Tandis que son parcours permanent remet à l’honneur les vignobles du monde entier comme par le passé, qu’au belvédère, huitième étage avec vue panoramique sur la ville et la Gironde, les dégustations reprennent, une exposition temporaire, à consommer, elle, sans modération, invite à célébrer comme il se doit cette fin d’étrange et trop long carême. C’est-à-dire savamment. Y sont décrits par une cinquantaine de sculptures, vases peints et autres objets rituels ou vestiges les rapports entre le vin, les dieux et les hommes dans la civilisation gréco-romaine. Cela grâce à des prêts importants accordés par la Fondation Gandur pour l’art à Genève, le Louvre et le Musée national archéologique d’Athènes.

Maître de cérémonie

Le vin accélérateur et intensificateur de mythes? Certainement. Ici, même les plus terrestres des banquets évoqués sont sacrés: à travers eux les convives communiquaient avec l’Olympe et l’outre-monde. Tantôt jeune, tantôt vieux, nu ou bien costumé comme un roi oriental, parfois homme, parfois animal, Dionysos est le principal maître de cérémonie. C’est un médiateur fantasque. Un voyageur qui répand la culture de la vigne, gage de civilisation, là où rois ou empereurs passent.

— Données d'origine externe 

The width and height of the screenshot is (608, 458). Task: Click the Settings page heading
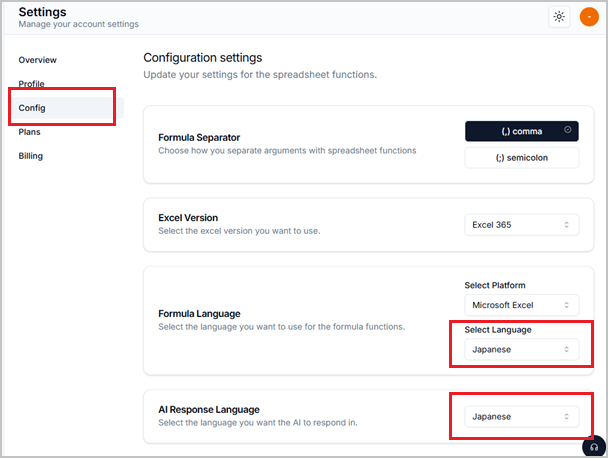[43, 12]
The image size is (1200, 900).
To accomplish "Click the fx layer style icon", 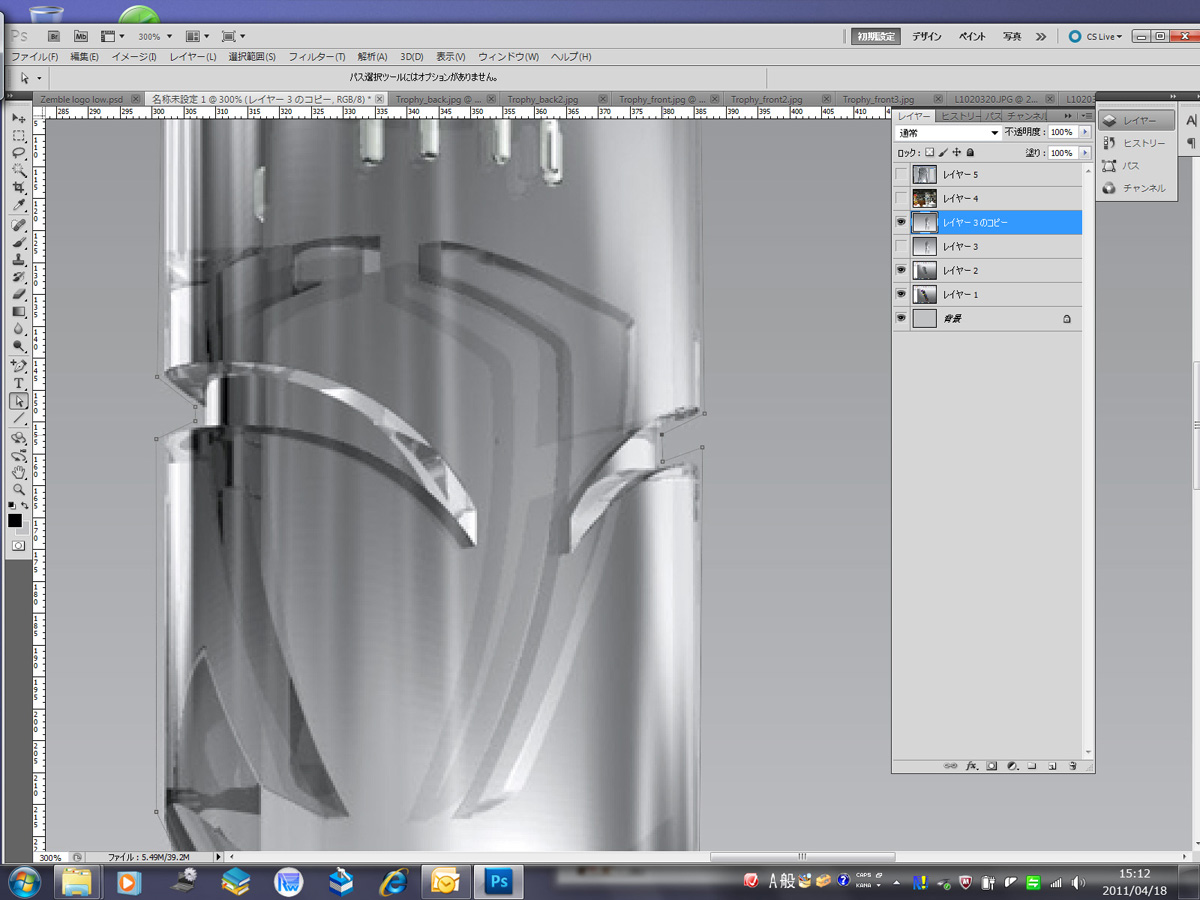I will [x=971, y=766].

Il lui suffit de nous toucher avec son thyrse, ce roseau coiffé d’une pomme de pin, caricature de sceptre ou d’arme, et nous voilà ivres, à la fois ailleurs et clairvoyants. En tout cas inclus dans le vaste symposium méditerranéen. Comment dit-on «in vino veritas» en grec?

Au cours de cette expérience, jadis perçue comme salutaire, on croisait Silène le vieux sage qui assume ses débordements et le fort Héraclès en premiers compagnon de beuverie. Les extrémités animales, jouant de leur flûte ensorcelante, aussi bruyants et excités que les folles bacchantes ou ménades à tambourins, les satyres apportaient leur touche de lubricité à la liesse. Dans les scènes peintes, sculptées ou gravées, Éros le dieu de l’amour apparaît aussi de temps à autre. Et, plus souvent, Pan le rustique protecteur des bergers et des troupeaux du Péloponnèse, connu pour ses pouvoirs sexuels gages d’abondance. Danse encore, parmi ce monde en transe, Ariane la belle mortelle devenue immortelle en buvant dans un cratère blanc lors de son mariage avec Dionysos.

De ce dernier (Bacchus chez les Romains) Euripide a dit toutefois qu’il était aussi enchanteur que charlatan. Pour ses caprices il pouvait devenir fourbe. Ce caractère, en somme, était imprévisible. Tout ce que l’on pouvait faire pour espérer se le gagner était de dresser de «gais banquets tout fleuris de couronnes» (Euripide). Et malheur à qui n’entrait pas dans la sarabande. On en sait qui se sont vu dépecés à mains nues par quelque suivante.

Alors, vraiment, pourquoi ne pas communier? À Athènes, la fête des fleurs, celle du vin nouveau, durait trois jours. Même les esclaves pouvaient boire. Les morts également étaient associés. Par comparaison notre journée nationale du beaujolais ou nos très touristiques ferias estivales, qu’elles qu’avinées qu’elles soient, semblent de bien pâles dérivés. Ajoutez-leur ce fond sacré qui leur manque et les dieux reviendront.

« Boire avec les dieux», jusqu’au 29 août à la Cité du vin, Bordeaux (33). Rés.: 05 56 16 20 20.